I'd certainly recommend giving that [LDN] a go before trying Tysabri

Bethany, FYI... LDN is not an FDA approved drug for MS and it requires a prescription that needs to be filled at a "compound" pharmacy. Therefore it is my suggestion that you discuss your options for effectively treating your active MS with your treating MS doctor.

Whatever your decision, I wish you only the best and a speedy recovery from your current symptomatology.

Have a great week everyone.

Lauren

Lauren

Whoa! What Cherie is saying is basically true. Some of our Neuro's DO have biases whether you chose to admit that or not.
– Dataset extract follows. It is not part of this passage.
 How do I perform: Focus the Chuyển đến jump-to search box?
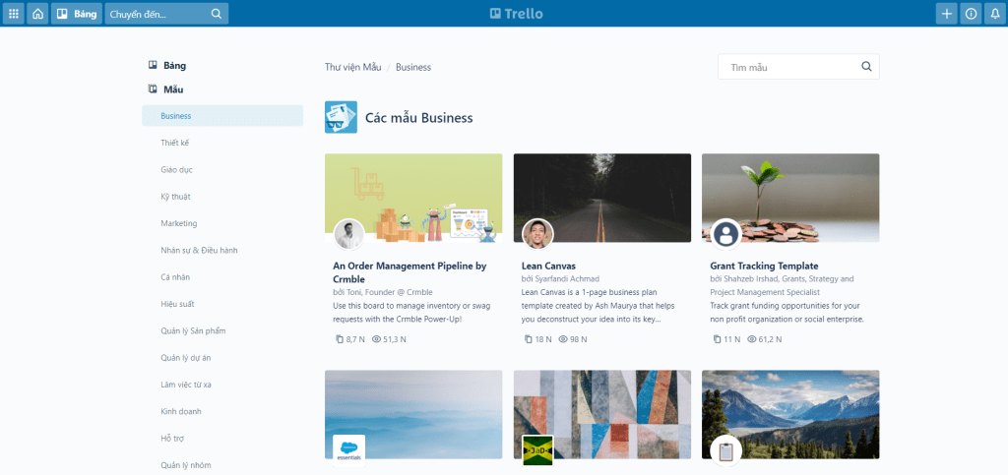pyautogui.click(x=158, y=14)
I recently attended a 2-day conference in Washington DC put on by the FDA/AHRQ and there were neuro's there who admitted they would not rx Tysabri because they felt it did not have a long enough track record and for no other reason. I personally have spoken to neuro's who will not rx it until it has been on the market for at least 5 years, maybe longer. Those biases are based on nothing concrete. You can cram all the data you want down their throats and they will not change their minds. Some doctors are just plain averse to change, period.

As for her comment that all CRABS have equal efficacy, a percent point one way or the other is a minor point and there is no need to argue that or make an issue of it. The stats are based on those who use the drug and not the entire MS Community. Anyone can skew stats. You know that as well as anyone.

The medication guide was recently changed on Tysabri, as recent as last week. It is still not recommended as a first line of defense drug and the insurance industry is not behind that theory. They may never be no matter how much you go around to every MS site and try to push it.

In my opinion, calling another member of an MS forum reckless and irresponsible is just not necessary.

There have been no head to head trials pitting Tysabri against any of the ABCRs so I am not sure where you get any of the rest of your information.

Cherie also did not say that LDN was an FDA approved therapy, she called it "non-mainstream." Anyone who has been around knows that it is not FDA approved and BTW it has to be filled by a "compounding" pharmacy.

She also recommended, as did everyone else, that she talk to her neuro about treatment.

Please also remember, Lauren, that Tysabri doesn't work for everyone. Even Biogen/Elan representatives have agreed on this fact. Maybe no therapy is the best way to treat some people with MS. That is for the patient and their doctor to decide.

Good luck Bethany! Research and educate! That's the best way to help yourself!

Hey Bethany, better late than never...huh!

I am no longer on any of the MSMDs, but took my turn with Avonex and Copaxone. Notta results with either....kept right on progressing in disability.

I am also on LDN and have been for 4 years. In that four years I have not progressed any further in disability. Unfortunatel, I didn't start it untill I had already progressed to SPMS. I am just so thankful that LDN seems to have stopped my MS progression.

BTW Naltrexone is FDA approved...it has not been approved for MS, as so many meds we take are, also, not approved for MS. We are prescribed and use LDN off label so to speak, as are other drugs that were not created for MS but do help in the maintenence of our illness.

If Rebif is not doing the job for you, then "off with it's head" Copaxone may be worth a try or Tysabri-(Not special, just another MSMD).. I chose the cheaper, safer, more efficient, feel good Med (LDN) ...so sue me...LOL.

Whatever you decide, Bethany, I wish you much luck and good health.